I would classify, like, the space in terms of competition in 3 categories.

The first biggest competition, in my opinion, is

organizations doing nothing about this. Right?

And this manifests itself if you take the example of a data engineer notifying downstream

users that this particular thing is gonna change,

this manifests itself in a spray and pray mentality.

And so what happens is our data engineer will, like, spam everybody, like, oh, all of this stuff is gonna change here. All analysts and data scientists and data engineers, be aware. Right?

You do enough of these and within a week, like, people will stop paying attention to these emails. So they're as good as useless. The biggest competitor, in my opinion, is

doing nothing.

The second biggest competitor

is there is a tendency

to build something from scratch.

Right? And I think that

there are different cultural reasons in organizations

why they do that. Sometimes there are, like, customization

reasons that are more to do with,

you know, very, very high security needs where you have to do something absolutely on prem and walled off or something like that. That leads

to it. But in majority of the cases, like, I think the concepts and paradigms established in these products that exist in the market already, both open source like Amundsen

and, you know, other

commercial offerings,

is that the concepts

are there, like, this table and you can extend them

to models, which is what's happened in in Nomminson as well, and I'll share more of that later on.

There's, like,

very little need to do this thing from scratch. Right? So that's, like, the second kind of competition. And the third are there are, like,

a few companies in the space. 2 of them have existed for a while, Alation and Collibra,

who provide data catalog and data discovery solutions.

The problem with those is that those solutions

almost always fail, and there are 2 reasons why they fail. The first 1 is

there is

this mindset of curation. Right? They rely on this army of data stewards who will go in and tag the column as ETA and the source of truth and make sure, like, it actually flows

and stays up to date over time. The problem is any,

like, modern fast growing companies

don't have an army of data stewards. Right? And you can't have volunteers keep the thing up because it gets out of date. These volunteers have other jobs. Right? The second reason why I think it's hard for them to see it is that

there's a tendency to build a product that's too big and behemoth. Right? So not only can you discover data and understand data, but you can now also, in these tools,

query data. You can have conversations about data. You can write wikipedia style articles about data and these tools. On the first glance, this looks great, right? Like you're like, oh my god, I can do this all in 1 single place, Right? But it's a terrible thing. Why? Because there are best of breed tools that already exist to do this stuff. So for example, coring data, you already have a bi tool potentially that or your snowflake

query data. So

now you have 2 tools where the both the users can query data from as well as

the data team now has to maintain both these tools.

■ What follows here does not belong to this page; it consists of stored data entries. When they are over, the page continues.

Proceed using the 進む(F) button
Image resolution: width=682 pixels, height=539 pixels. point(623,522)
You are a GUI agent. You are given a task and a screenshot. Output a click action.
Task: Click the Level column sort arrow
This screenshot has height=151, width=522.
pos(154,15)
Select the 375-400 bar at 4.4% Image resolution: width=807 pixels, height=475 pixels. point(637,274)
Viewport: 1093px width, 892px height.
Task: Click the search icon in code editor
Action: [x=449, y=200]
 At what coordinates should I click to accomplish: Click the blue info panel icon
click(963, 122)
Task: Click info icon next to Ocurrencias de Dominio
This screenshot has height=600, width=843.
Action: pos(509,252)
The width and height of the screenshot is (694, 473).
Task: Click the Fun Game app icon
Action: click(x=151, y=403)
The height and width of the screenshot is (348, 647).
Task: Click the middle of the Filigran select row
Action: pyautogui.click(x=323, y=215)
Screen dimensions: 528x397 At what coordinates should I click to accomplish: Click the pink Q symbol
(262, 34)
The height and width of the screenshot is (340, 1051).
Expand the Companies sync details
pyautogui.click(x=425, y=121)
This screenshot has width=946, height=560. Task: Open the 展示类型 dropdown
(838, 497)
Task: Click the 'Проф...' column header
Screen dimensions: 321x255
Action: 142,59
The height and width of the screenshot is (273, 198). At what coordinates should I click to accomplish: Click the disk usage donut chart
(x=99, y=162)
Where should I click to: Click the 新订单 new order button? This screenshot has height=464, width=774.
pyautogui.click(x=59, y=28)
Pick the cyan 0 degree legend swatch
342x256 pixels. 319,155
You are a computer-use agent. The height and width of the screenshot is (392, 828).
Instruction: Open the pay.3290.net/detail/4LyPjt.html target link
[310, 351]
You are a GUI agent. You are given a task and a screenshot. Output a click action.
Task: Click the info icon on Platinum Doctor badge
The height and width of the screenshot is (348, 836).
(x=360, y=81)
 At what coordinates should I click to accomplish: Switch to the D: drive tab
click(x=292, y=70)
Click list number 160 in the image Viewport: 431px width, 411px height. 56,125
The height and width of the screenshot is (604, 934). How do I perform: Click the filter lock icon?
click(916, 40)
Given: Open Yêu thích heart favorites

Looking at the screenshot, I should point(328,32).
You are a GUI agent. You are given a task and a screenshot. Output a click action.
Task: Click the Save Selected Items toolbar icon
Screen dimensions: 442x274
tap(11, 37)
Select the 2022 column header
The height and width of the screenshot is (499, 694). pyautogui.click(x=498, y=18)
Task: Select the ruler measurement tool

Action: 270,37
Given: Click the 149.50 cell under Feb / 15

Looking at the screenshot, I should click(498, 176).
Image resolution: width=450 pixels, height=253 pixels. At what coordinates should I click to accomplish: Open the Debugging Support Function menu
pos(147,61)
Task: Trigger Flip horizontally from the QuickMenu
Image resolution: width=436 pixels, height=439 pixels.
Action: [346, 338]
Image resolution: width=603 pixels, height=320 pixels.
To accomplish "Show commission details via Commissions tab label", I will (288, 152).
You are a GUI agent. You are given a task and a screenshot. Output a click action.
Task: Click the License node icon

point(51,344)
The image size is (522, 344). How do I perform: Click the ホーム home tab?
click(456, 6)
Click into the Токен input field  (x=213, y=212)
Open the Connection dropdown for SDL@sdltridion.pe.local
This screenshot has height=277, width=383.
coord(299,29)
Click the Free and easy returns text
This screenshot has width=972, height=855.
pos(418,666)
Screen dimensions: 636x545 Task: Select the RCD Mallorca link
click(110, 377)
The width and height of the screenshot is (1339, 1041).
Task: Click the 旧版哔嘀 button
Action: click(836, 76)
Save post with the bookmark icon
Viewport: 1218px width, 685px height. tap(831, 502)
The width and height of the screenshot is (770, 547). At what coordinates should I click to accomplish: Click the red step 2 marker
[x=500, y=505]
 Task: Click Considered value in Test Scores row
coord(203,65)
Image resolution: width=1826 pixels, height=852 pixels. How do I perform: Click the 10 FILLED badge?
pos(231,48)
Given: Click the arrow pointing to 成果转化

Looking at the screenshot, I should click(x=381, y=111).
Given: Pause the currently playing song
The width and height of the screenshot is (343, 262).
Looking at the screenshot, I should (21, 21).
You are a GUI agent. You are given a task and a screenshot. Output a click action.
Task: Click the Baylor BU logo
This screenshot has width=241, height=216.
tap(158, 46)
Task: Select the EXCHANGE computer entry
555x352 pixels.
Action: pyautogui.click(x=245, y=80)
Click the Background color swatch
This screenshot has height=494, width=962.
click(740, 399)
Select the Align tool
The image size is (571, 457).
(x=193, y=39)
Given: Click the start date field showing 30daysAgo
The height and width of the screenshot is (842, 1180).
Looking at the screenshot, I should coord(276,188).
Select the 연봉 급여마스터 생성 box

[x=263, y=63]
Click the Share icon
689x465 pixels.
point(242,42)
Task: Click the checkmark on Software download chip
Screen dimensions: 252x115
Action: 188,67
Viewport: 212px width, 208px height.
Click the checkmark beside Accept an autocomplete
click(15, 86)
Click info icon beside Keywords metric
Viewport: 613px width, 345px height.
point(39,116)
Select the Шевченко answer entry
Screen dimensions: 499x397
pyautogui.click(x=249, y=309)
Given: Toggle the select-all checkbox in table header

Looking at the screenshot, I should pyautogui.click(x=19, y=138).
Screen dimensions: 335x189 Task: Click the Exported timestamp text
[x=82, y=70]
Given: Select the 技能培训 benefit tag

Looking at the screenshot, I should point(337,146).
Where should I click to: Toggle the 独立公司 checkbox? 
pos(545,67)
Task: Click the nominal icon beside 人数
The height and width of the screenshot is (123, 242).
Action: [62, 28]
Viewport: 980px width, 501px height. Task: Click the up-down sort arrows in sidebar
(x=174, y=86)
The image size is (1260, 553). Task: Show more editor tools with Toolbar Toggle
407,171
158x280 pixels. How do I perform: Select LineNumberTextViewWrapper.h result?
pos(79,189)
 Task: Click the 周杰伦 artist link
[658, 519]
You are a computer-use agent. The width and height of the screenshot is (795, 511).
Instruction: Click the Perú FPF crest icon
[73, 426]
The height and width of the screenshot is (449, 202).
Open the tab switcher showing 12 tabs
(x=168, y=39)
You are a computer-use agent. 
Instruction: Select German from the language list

You have Slack for having conversations

where you're trying to, like, figure out whether I should have them in my data catalog or in Slack.

You have Confluence for writing Wiki articles, and you're figuring out, should I write them in Confluence or in my data catalog. Right? So I think the 2 main reasons, and I'm publishing a blog post on this

today, that catalogs fail is because

they either

are relying too much on curation and require an army of volunteers or dedicated

personnel, steward data stewards, to maintain that information or because they are too bulky and broad and they lead to fragmentation in the data organization.

And our approach at Stemma, the way we are different, is that we focus on automation. So can we get as much metadata as possible from automated means by integrating with your Airflow, your Snowflake, your query logs and Snowflake, your dashboarding's

API system, your conversations in Slack.

And then the second 1 is that we are lean. Like,

I have no desire to build, like, a bulky data catalog that's a crappy suite of products. Right?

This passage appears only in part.